'Footprint of death' gives new clues to cell life and disease spread

Lisa Lock
scientific editor

Robert Egan
associate editor

Scientists at La Trobe University have discovered a previously unknown way viruses could spread around the body, potentially paving the way for more effective drug development. The research, in Nature Communications, uncovers a new understanding of the process of cell death and renewal.
Led by Ph.D. candidate Stephanie Rutter in Professor Ivan Poon's lab at the La Trobe Institute for Molecular Science (LIMS), the research shows how each step in the process is critical to help a dying cell break down and be cleared away by the body's immune system.
Researchers discovered that as cells self-destruct, they change shape, lift away from their surroundings, and leave behind a residue dubbed "the footprint of death," which contains a previously undiscovered type of extracellular vesicle (EV).
EVs are tiny packages released by cells to transport proteins, lipids, DNA and RNA to other cells, serving as a crucial mechanism for communication between cells.
The new EVs, known as F-ApoEVs, mark the site of a dead cell and serve as breadcrumb clues to help the immune system identify and clean up cell fragments, preventing unwanted inflammation.
But early tests on cells also revealed that when dying cells are infected with influenza, the virus can hijack the clean-up process by hiding particles inside the F-ApoEVs, which could aid the spread of infection to neighboring cells.
Professor Poon, Director of the Research Center for Extracellular Vesicles (RCEV), said the findings could have a big impact on future drug development.
"Understanding this basic biological process could open new avenues of research to develop new treatments that harness these steps and help the immune system better fight disease," Professor Poon said.

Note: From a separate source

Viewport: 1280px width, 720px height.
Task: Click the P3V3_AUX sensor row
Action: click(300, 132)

"Billions of cells are programmed to die each day as a part of normal turnover and disease progression, and until now, it was believed that the cell fragmentation process during cell death was random and fairly simple.
"Our findings demonstrate the complexity of this process and highlight how each step in the process is actually critical to help the dying cell break down efficiently and to be cleared away by the immune system."

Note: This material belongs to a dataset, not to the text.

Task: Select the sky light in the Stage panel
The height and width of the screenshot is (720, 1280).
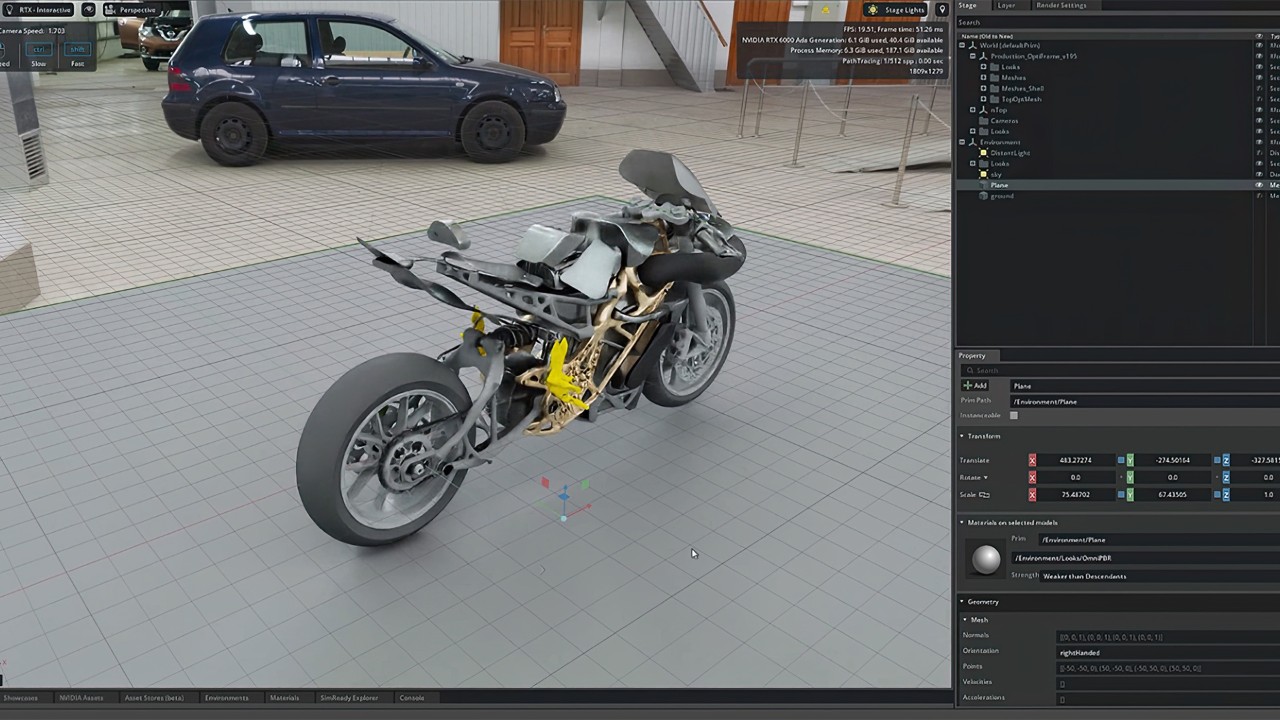Action: (997, 175)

Lead researcher and Ph.D. candidate Rutter said the study demonstrated the importance of cell-to-cell communication to maintain health, and how these processes can be manipulated by viruses.
"We know that the body clears away dead cell fragments to prevent them lingering and causing inflammation and autoimmune diseases such as Systemic Lupus Erythematosis (SLE), and we saw F-ApoEVs are readily cleared from the site of cell death," Rutter said.
"What we didn't expect was how viruses can also take advantage of this process and cause infection by hiding in F-ApoEVs."
Researchers hope the discovery could lead to better understanding and eventually better therapies for infectious and autoimmune disease.
"The more we can understand about cell death and what happens to cells after they die, the better we can understand disease pathologies and find new treatments," Rutter said.
The study's co-leader, Dr. Georgia Atkin-Smith from WEHI, said that understanding how dying cells communicate within the immune system was critical, given the broad implication of cell death across many diseases.
"This study has revealed that dying cells can continue to communicate from the grave and may impact immune function," Dr. Atkin-Smith said.
More information: Stephanie F. Rutter et al, The formation of the 'footprint of death' as a mechanism for generating large substrate-bound extracellular vesicles that mark the site of cell death, Nature Communications (2025).